(DATA TO PROCESS):
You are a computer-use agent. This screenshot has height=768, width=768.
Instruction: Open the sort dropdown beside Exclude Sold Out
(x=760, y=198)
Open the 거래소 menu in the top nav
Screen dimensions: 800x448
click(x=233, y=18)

---

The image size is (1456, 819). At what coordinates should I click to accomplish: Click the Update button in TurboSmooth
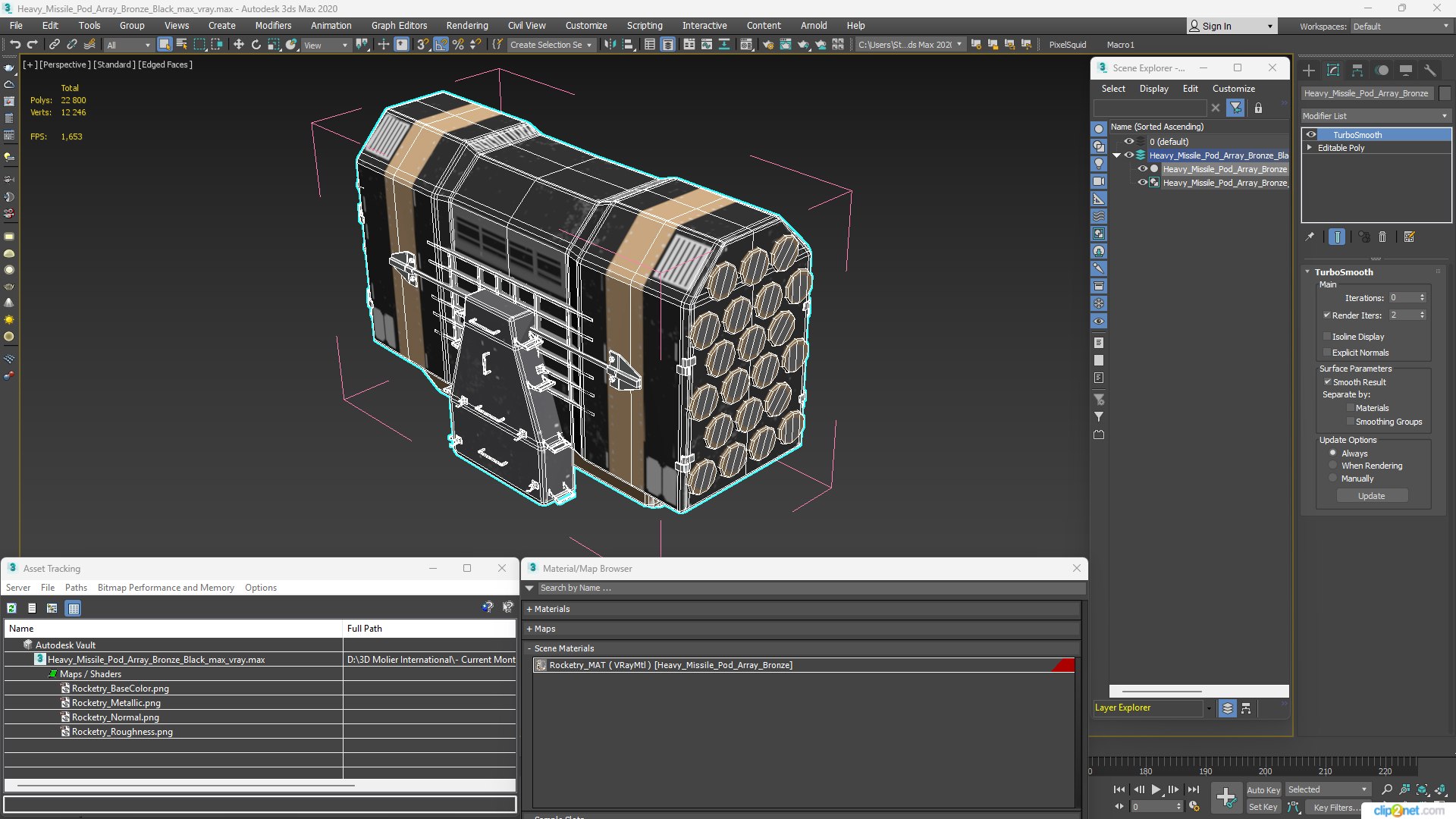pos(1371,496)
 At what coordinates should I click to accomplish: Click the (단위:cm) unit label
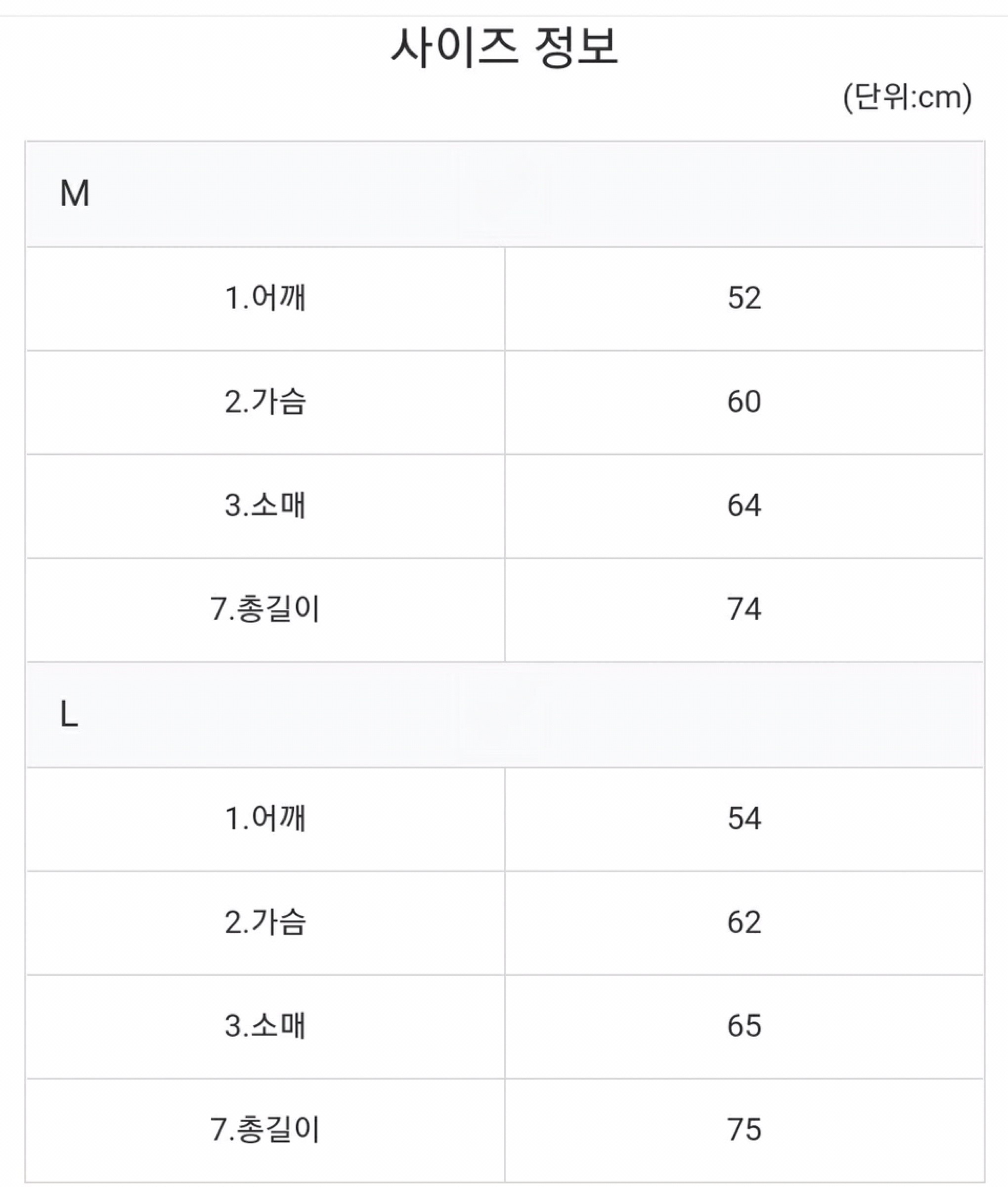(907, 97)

==

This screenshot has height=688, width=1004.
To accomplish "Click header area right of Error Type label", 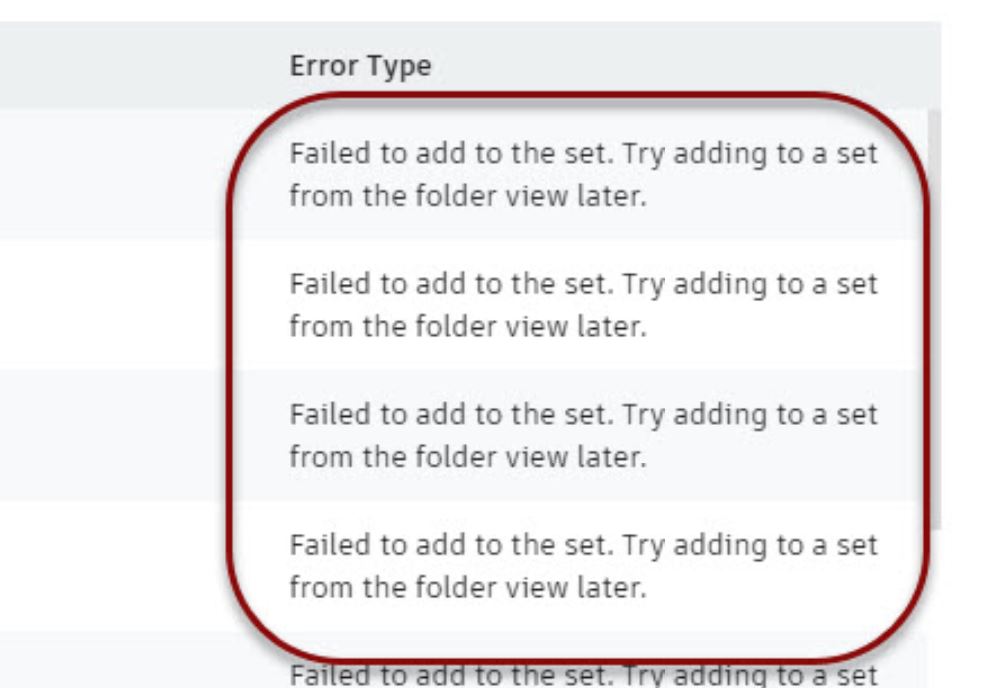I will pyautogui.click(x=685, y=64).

(PROBLEM TO SOLVE): Begin at the line that has "You are a computer-use" and stop after the line that has "click(x=233, y=18)". Write those lines out again with "Exclude Sold Out" renamed to "Hide Sold Out" and nothing else changed.

(THE RESULT):
You are a computer-use agent. This screenshot has height=768, width=768.
Instruction: Open the sort dropdown beside Hide Sold Out
(x=760, y=198)
Open the 거래소 menu in the top nav
Screen dimensions: 800x448
click(x=233, y=18)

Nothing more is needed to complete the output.